Berlusconi a Bossi: “Quindici giorni per fare fuori i finiani”

La nuova sfida di Silvio Berlusconi è quella di convincere Umberto Bossi a rinunciare al voto anticipato e optare per la prosecuzione dell’attuale percorso esecutivo. La promessa del Premier, in tal senso, ha assunto sfaccettature e connotati dettagliati: quindici giorni – dice il fondatore del PdL – per assicurarci una nuova maggioranza parlamentare che non tenga più conto dell’apporto di Futuro e Libertà.
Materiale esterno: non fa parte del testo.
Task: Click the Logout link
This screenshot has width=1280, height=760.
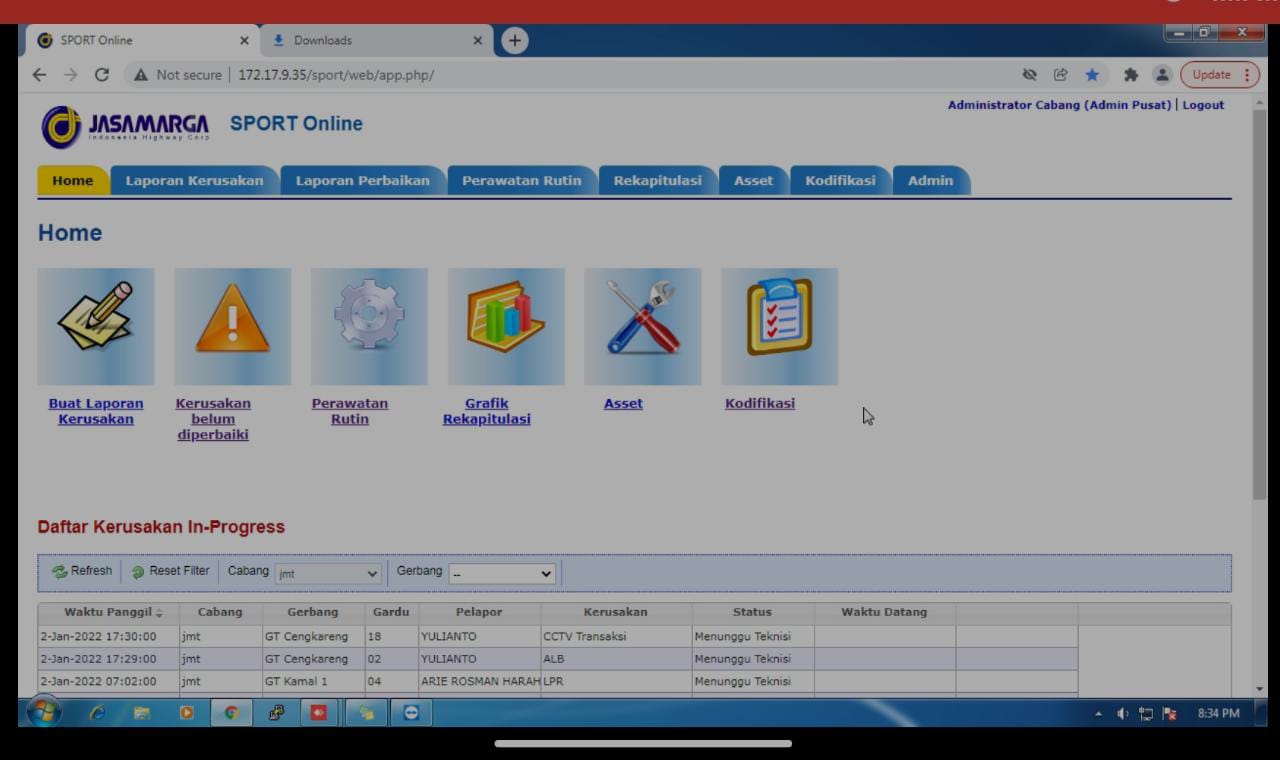Action: [x=1203, y=105]
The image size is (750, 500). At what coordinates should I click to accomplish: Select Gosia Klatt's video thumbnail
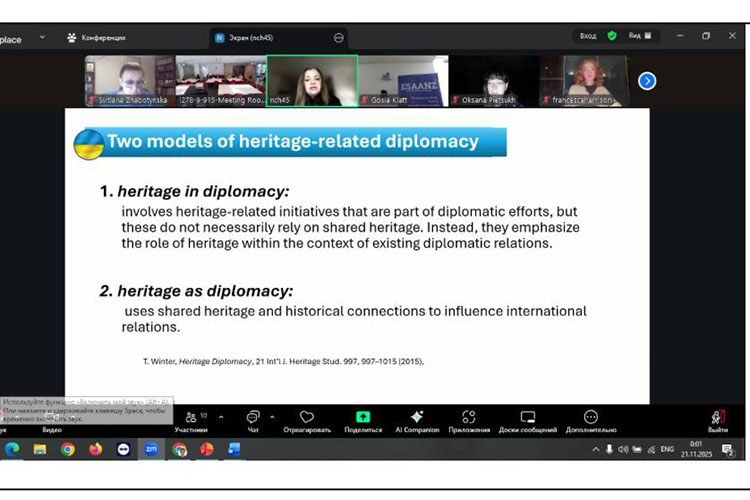[403, 80]
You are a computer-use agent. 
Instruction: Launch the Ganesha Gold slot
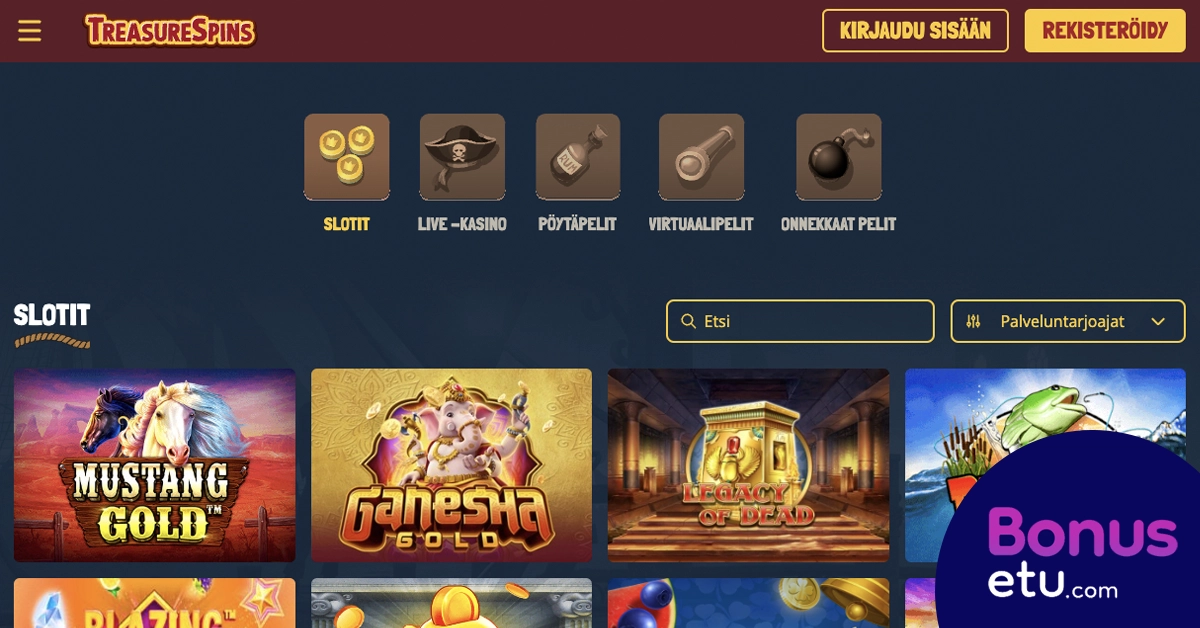pyautogui.click(x=451, y=465)
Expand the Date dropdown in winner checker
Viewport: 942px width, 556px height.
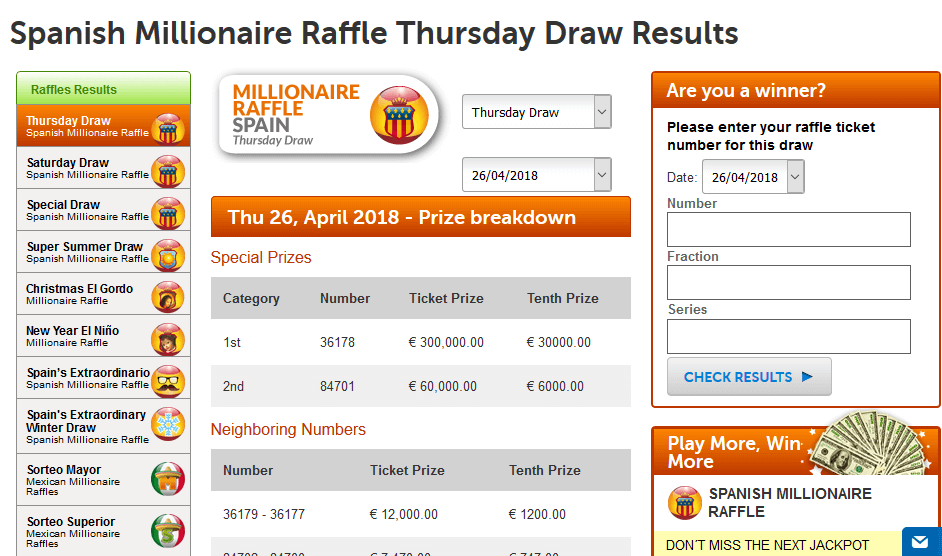point(753,177)
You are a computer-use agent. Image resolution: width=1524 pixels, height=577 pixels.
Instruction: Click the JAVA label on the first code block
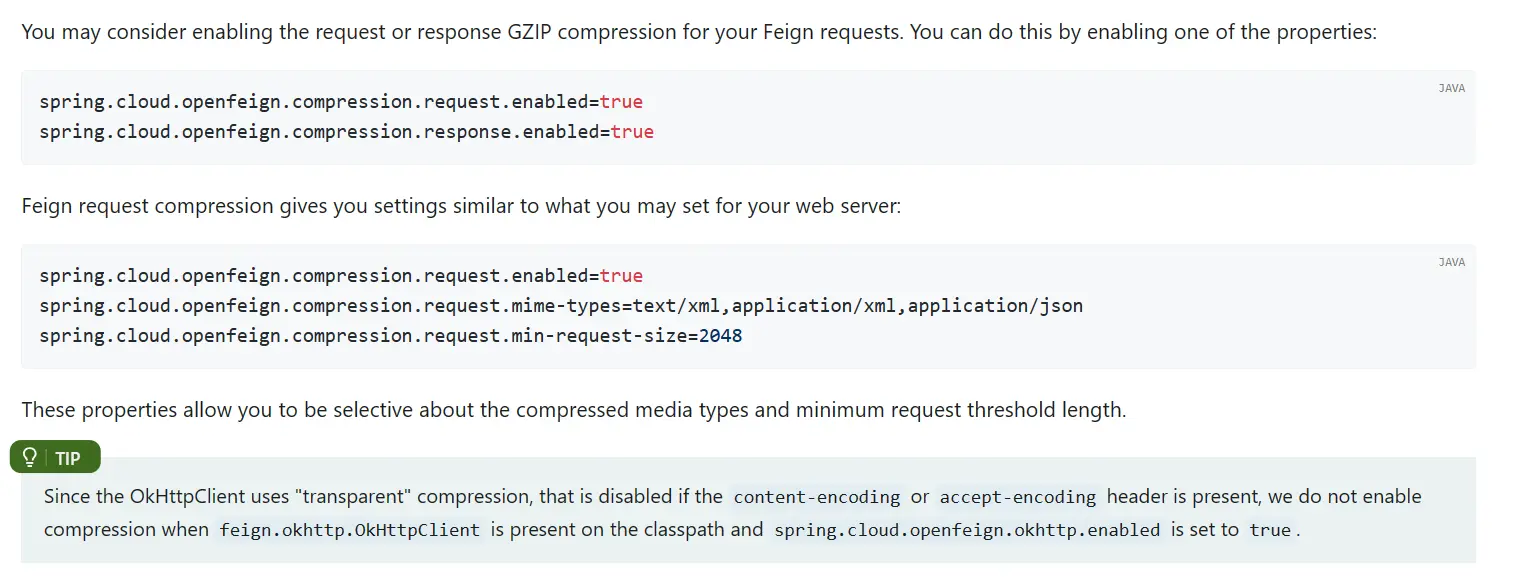click(x=1451, y=88)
In sostanza, dice Berlusconi, “riuscirò a garantire stabilità senza dover contare sui finiani che, a quel punto, faranno quello che gli pare senza tenere in scacco il Governo“. Il banco di prova è rappresentato dal 28 settembre, giorno in cui il Presidente del Consiglio si recherà nell’emiciclo per chiedere la fiducia sul programma.

Dovesse fallire anche questo tentativo – in sostanza – allora Berlusconi cederebbe alle pressioni della Lega Nord e, tra la presa d’atto e le elezioni anticipate, il passaggio sarebbe breve, immediato, necessario. Stavolta, tuttavia, l’accondiscendenza del Senatur potrebbe anche non bastare: troppi gli elementi che portano Bossi a ritenere urgente e irrinunciabile il voto immediato, non ultimo la sensazione che – in caso di tenuta momentanea – non si farebbe che prolungare l’agonia. Rimandandola senza riuscire a risolvere il problema.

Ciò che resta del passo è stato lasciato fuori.